* ACTIVITY
Given the listing that follows, report all lines in which the string "each" occurs.

---- SUPPLIED RECORDS

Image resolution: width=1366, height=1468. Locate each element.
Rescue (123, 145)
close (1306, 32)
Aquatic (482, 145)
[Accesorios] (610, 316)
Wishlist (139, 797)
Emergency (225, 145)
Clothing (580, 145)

--------
---- SUPPLIED RECORDS

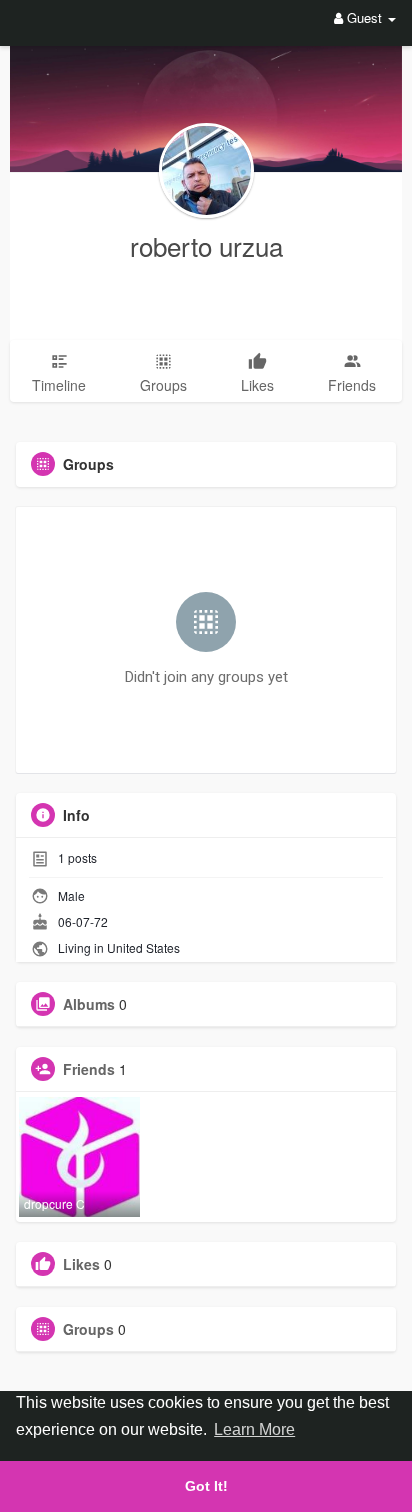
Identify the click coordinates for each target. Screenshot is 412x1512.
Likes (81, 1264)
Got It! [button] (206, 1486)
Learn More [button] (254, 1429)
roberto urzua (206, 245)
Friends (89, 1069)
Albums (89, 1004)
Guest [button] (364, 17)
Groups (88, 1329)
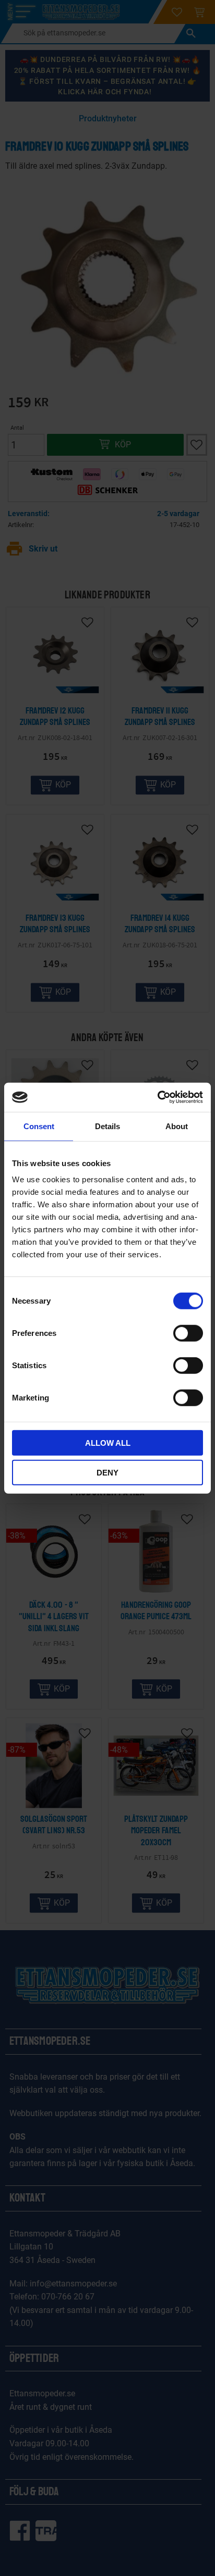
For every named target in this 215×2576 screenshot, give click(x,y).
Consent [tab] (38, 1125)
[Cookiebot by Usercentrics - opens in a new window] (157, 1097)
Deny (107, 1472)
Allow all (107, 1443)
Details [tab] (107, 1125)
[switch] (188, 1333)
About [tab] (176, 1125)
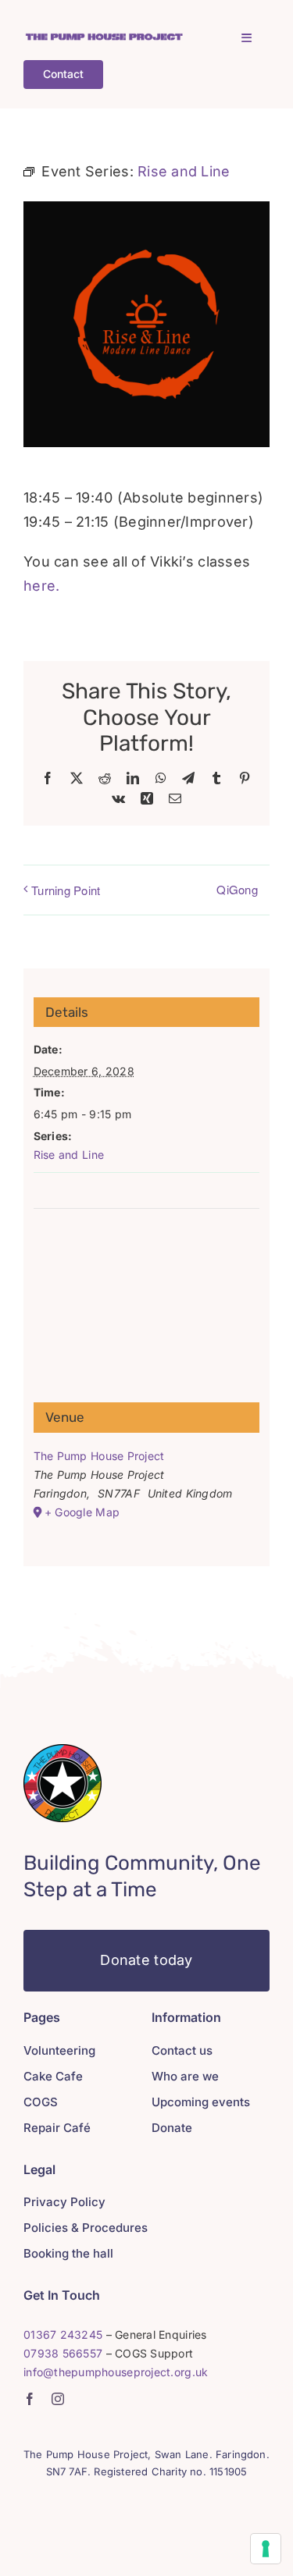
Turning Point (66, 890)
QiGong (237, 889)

--------
---- SUPPLIED RECORDS

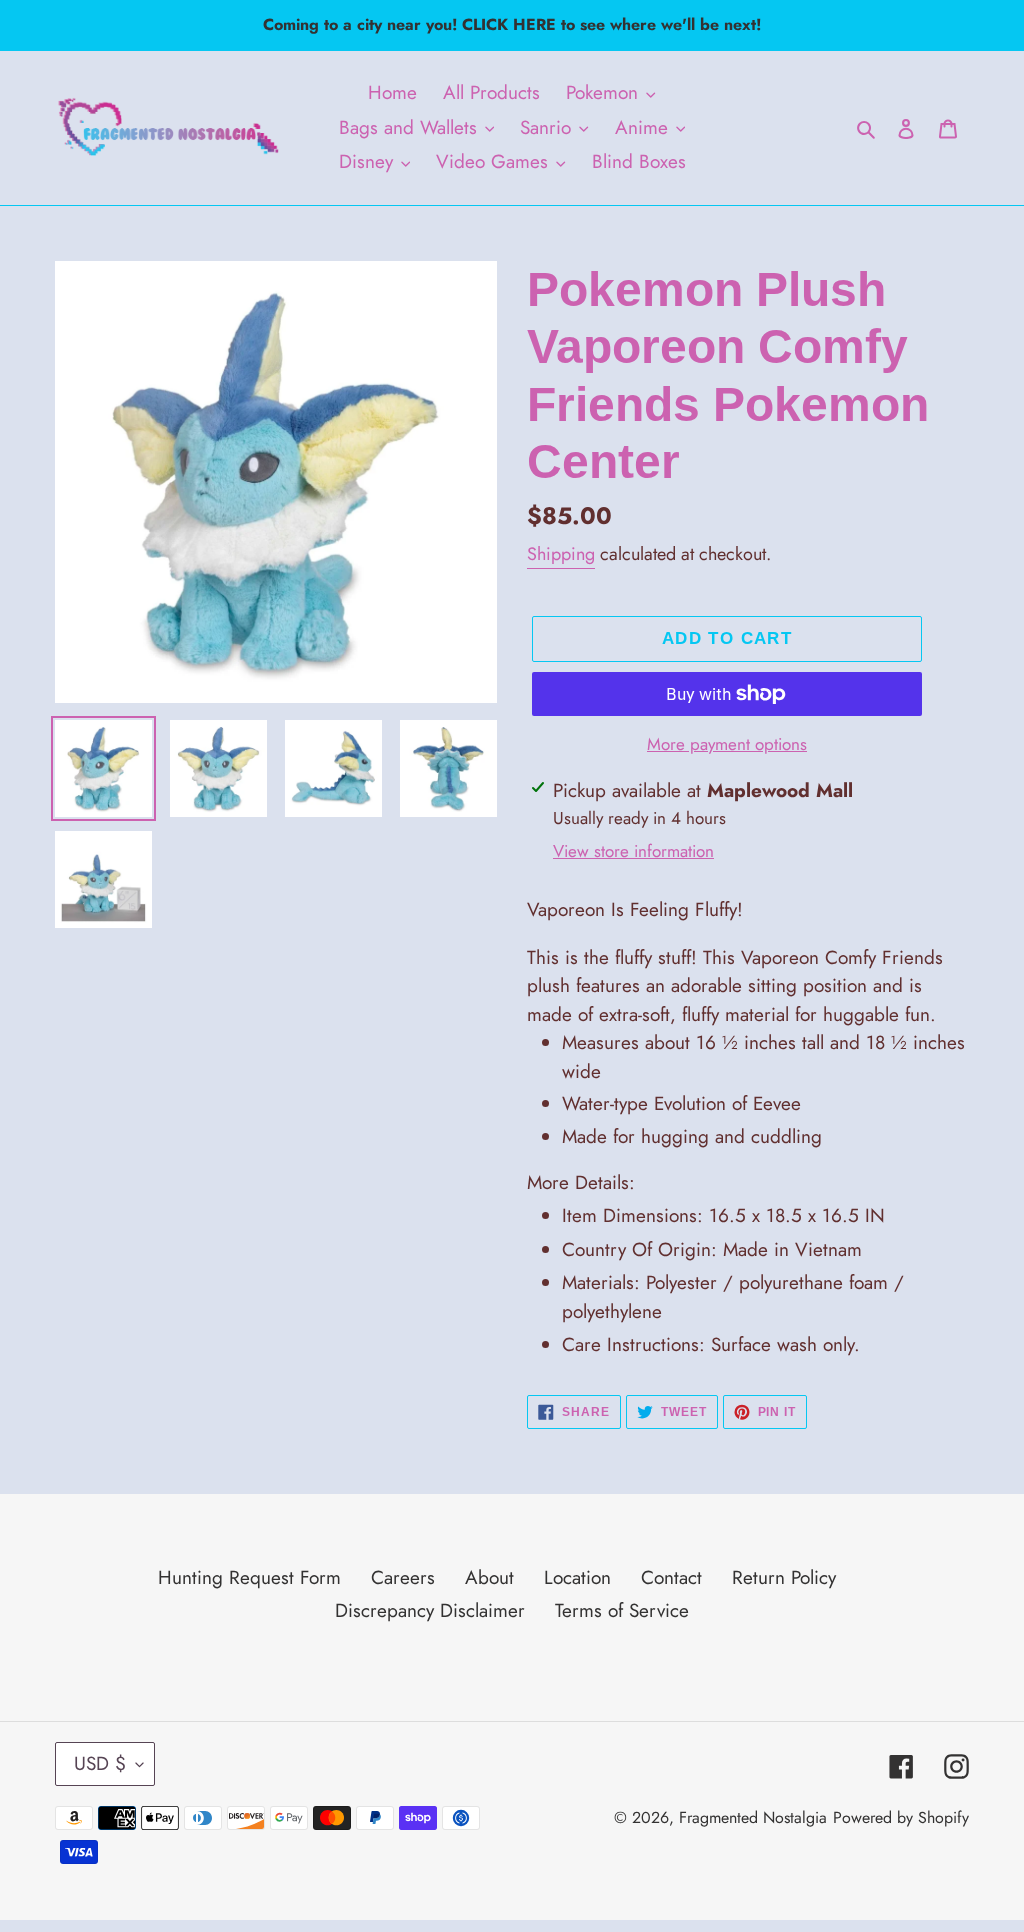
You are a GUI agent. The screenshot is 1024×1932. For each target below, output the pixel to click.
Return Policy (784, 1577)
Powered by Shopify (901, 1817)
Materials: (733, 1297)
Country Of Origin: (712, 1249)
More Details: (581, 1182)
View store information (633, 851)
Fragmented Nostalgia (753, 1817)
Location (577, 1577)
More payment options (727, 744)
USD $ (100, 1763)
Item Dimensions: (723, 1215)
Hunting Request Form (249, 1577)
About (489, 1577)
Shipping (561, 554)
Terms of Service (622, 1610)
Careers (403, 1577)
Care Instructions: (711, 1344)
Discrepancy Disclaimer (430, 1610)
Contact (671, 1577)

--------

* YOUR SOLUTION
Image resolution: width=1366, height=1468. Locate each element.
Identify the click coordinates for each target. Screenshot is 412x1512.
You are a GUI agent. The screenshot is 1024×1932. For each target below, output the pixel to click.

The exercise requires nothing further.